El hall central de la Escuela Normal Juan Pascual Pringles (ENJPP) se convirtió en el escenario principal para conmemorar el sesquicentenario de la institución, conocida afectuosamente como “La Mixta”. La jornada, cargada de valor histórico y simbólico, reunió a toda la comunidad educativa, incluyendo a estudiantes y egresados que colmaron el espacio bajo el marco musical de la Banda Infanto Juvenil de la provincia.
La ceremonia fue presidida por el Rector de la institución, Néstor Castro, quien estuvo acompañado por el Rector de la Universidad Nacional de San Luis (UNSL), Raúl Gil, y la Directora de Comunicación Educativa, Celeste Aparicio, en representación del Gobierno Provincial.
Durante su discurso, Castro Castro reafirmó el compromiso con la educación pública. Conectó la génesis de la Escuela con los pilares de Avellaneda: Nación, Constitución y Libertad. Definió a la institución como un espacio de ascenso social y excelencia académica, subrayando que este aniversario no es una mirada nostálgica, sino una invitación a renovar las prácticas educativas para formar ciudadanos solidarios, responsables y capaces de trasformar su realidad.
Un legado de transformación y democracia
Durante el acto, se realizó un recorrido por los hitos que forjaron la identidad de la escuela desde su creación en 1876 como Escuela Normal de Maestros de Instrucción Primaria. Entre los momentos clave destacados se encuentran:
1926: Se le otorgó su nombre actual en honor a Juan Pascual Pringles.
1939: Incorporación a la Universidad Nacional de Cuyo.

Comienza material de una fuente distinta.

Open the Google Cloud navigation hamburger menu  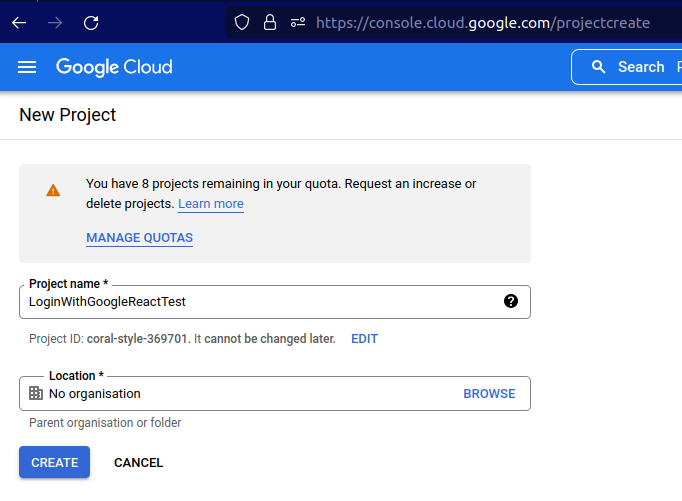click(27, 67)
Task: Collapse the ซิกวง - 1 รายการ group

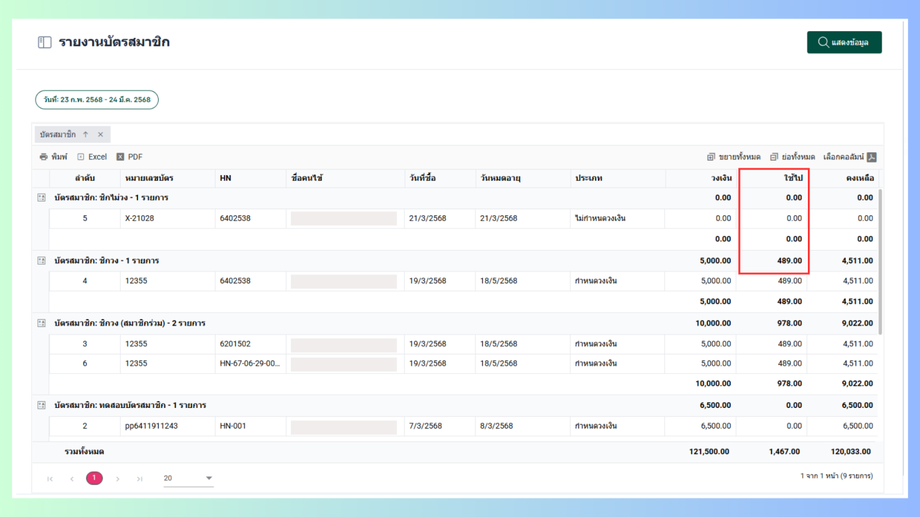Action: (42, 261)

1951: Inauguración del edificio actual bajo el Plan Quinquenal.
1973: Integración a la Universidad Nacional de San Luis tras su creación.
Madurez democrática: La creación del Consejo de Escuela (1984), el Centro de Estudiantes (1985) y la elección directa de sus autoridades consolidaron su solidez institucional.

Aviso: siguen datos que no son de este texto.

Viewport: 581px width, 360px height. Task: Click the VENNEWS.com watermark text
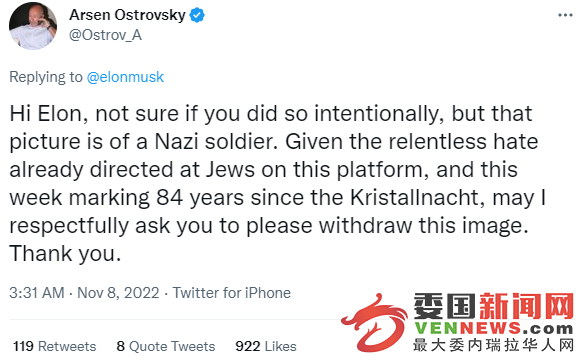click(x=494, y=329)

Alejandra Quinteros, primera rectora electa de una escuela preuniversitaria en el país, destacó la resiliencia de la institución y su evolución hacia el pensamiento crítico. En su discurso, reconoció que, si bien la escuela nació bajo el modelo de “orden y progreso”, el pensamiento crítico la convirtió en motor de movimientos reformistas. Definió a “La Mixta” como una entidad resiliente y “combativa” en la ampliación de derechos. Mediante una metáfora borgeana, afirmó que la escuela es un “laberinto” transformador: “Educar es la forma más silenciosa de transformar el mundo”.
Hacia el futuro: Nuevos proyectos y derechos
El cierre de la jornada estuvo a cargo del Rector de la UNSL, Raúl Gil, quien describió a la Escuela Normal como el “corazón pedagógico” de la Universidad y un faro educativo que ha superado crisis y dictaduras.

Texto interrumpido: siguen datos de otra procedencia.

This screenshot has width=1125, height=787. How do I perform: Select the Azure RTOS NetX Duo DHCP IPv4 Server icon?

En este marco de celebración, se anunciaron proyectos estratégicos para fortalecer la institución, entre los que destacan:
La creación de la Subsecretaría de Enseñanza Preuniversitaria.
Mejoras en los laboratorios y en el patio de educación física.
El proyecto para la apertura de una sala de 3 años.
Finalmente, Gil reafirmó que la educación pública es un derecho irrenunciable y una obligación del Estado, destacando el protagonismo histórico del movimiento estudiantil de “La Mixta” en las acciones democráticas de la provincia.
La ceremonia concluyó con el descubrimiento de una placa conmemorativa, hito que perpetúa este momento único. A lo largo de un siglo y medio, la Escuela Normal ha sido protagonista de la Reforma Universitaria, la democratización del país y la lucha por la ciudadanía plena.